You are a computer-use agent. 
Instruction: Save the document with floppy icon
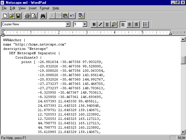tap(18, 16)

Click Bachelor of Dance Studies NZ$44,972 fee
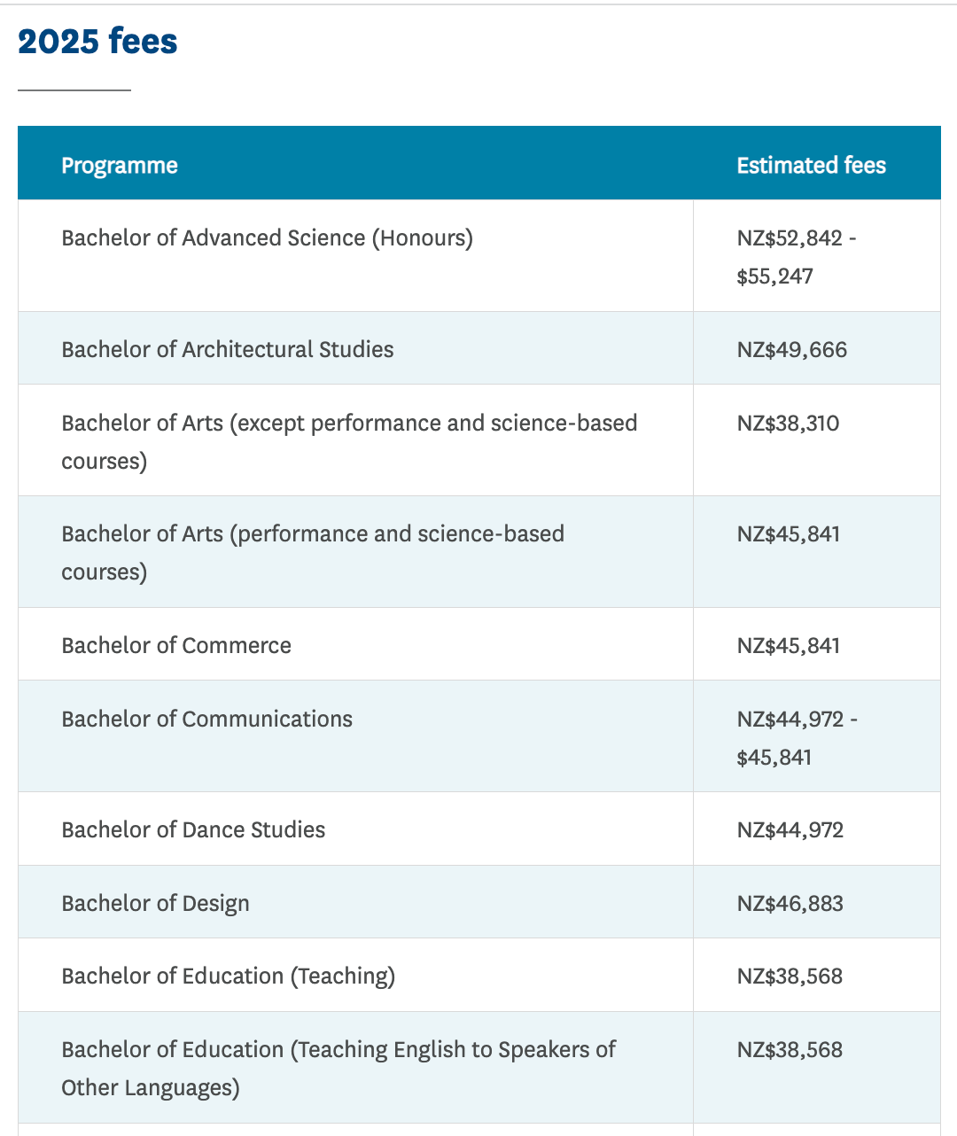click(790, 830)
___
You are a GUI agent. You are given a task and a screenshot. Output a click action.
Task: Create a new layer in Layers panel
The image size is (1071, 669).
___
(Required work) Whenever a line in the material contains the word "agent", copy that line.

(Response box)
You are a computer-use agent. 
You are a GUI agent. You are given a task and a screenshot. Output a click action.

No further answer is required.